» **ACTION ITEM**:
Work out how many lines in the records contain the word "breadcrumb", and give that number alone.

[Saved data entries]
┌──

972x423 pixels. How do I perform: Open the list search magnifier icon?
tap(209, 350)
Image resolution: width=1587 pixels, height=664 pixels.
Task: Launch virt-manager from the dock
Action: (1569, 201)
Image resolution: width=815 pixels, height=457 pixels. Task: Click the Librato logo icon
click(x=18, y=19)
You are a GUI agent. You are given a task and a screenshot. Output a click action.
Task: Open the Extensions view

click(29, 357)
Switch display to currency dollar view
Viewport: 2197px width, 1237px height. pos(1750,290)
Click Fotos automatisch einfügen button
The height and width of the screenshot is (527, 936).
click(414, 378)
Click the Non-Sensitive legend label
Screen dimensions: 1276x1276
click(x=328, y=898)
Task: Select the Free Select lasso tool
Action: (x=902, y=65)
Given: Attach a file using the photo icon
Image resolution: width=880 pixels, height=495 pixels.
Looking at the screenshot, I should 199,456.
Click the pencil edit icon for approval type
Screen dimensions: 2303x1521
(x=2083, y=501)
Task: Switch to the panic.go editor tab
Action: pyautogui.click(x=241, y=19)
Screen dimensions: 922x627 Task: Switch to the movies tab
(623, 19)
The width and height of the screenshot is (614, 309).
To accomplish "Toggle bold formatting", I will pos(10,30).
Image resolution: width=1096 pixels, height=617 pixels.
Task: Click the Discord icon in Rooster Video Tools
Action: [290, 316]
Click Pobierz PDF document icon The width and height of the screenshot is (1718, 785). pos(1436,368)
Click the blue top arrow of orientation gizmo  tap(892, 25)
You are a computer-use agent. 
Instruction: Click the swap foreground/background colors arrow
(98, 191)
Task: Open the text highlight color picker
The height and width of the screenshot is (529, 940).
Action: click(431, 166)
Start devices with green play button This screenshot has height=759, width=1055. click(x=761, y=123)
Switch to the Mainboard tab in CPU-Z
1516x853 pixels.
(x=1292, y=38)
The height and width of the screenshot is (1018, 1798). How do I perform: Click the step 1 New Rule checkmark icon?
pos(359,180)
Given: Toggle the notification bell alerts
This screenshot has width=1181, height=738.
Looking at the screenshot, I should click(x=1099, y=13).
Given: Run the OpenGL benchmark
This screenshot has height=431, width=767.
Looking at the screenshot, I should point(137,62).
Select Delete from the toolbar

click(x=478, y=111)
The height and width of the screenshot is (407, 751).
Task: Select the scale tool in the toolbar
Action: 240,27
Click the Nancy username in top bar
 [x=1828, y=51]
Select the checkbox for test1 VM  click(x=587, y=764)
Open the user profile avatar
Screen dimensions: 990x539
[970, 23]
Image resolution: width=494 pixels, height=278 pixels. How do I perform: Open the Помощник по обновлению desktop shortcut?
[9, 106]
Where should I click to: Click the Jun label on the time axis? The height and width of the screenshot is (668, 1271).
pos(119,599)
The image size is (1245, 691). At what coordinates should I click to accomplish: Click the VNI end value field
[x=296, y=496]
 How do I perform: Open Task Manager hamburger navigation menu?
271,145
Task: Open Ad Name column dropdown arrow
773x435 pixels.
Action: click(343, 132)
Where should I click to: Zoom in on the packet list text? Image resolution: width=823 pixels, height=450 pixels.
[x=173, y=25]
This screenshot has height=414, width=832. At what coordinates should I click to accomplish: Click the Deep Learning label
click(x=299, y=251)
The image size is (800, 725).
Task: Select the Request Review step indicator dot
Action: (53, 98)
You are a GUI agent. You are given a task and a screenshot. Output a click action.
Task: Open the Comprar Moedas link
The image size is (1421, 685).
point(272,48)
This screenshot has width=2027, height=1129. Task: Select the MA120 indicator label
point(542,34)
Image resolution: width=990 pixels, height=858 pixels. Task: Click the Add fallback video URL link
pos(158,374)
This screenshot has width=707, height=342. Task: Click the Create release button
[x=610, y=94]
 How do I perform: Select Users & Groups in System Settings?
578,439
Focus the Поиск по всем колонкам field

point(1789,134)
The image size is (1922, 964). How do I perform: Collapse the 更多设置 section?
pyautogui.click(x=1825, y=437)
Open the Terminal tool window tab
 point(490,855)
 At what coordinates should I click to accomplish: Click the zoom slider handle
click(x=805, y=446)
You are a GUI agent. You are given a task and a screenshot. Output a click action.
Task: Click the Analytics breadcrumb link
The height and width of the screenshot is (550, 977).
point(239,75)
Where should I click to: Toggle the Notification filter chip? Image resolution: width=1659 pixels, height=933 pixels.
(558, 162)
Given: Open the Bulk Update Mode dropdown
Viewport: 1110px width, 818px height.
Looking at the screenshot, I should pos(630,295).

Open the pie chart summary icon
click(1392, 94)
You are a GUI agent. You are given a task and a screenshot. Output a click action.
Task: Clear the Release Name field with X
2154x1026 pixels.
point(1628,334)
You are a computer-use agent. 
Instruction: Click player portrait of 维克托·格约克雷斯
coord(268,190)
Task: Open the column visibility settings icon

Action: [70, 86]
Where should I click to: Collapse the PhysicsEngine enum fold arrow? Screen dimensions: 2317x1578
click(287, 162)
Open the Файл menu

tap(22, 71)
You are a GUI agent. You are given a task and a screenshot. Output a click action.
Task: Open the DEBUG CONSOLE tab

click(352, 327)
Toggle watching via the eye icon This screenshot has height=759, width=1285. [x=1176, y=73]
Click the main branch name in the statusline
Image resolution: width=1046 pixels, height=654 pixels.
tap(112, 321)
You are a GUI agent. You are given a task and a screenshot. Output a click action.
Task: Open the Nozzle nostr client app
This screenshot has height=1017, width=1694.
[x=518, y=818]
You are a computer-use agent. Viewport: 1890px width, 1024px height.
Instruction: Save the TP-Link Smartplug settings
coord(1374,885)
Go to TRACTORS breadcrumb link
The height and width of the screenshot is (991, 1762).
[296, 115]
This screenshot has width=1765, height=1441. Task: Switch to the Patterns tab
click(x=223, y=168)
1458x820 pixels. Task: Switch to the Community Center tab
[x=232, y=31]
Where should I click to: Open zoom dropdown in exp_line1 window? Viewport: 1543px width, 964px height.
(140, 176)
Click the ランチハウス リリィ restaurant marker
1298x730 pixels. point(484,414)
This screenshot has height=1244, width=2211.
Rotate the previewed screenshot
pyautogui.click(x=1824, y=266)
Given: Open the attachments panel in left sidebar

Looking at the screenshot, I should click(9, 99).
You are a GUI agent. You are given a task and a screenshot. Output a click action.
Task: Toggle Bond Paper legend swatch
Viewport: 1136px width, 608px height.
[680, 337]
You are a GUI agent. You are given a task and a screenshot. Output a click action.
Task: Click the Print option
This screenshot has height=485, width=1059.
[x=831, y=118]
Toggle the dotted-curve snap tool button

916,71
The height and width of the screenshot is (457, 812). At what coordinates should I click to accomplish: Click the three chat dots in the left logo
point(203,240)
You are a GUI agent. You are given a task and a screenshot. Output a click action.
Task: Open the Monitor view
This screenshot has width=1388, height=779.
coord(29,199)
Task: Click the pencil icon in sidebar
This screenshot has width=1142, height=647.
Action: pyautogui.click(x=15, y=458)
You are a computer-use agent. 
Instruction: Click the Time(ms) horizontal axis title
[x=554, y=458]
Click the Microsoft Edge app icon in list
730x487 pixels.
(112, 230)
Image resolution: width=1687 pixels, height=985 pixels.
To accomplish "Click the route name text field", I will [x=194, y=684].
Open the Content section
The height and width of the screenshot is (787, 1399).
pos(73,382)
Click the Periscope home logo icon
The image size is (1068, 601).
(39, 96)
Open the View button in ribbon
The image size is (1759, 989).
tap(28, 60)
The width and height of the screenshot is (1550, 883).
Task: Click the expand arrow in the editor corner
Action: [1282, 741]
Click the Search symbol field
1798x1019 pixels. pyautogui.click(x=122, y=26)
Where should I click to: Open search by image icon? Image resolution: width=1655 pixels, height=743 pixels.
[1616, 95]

└──

» **YOUR RESPONSE**:
2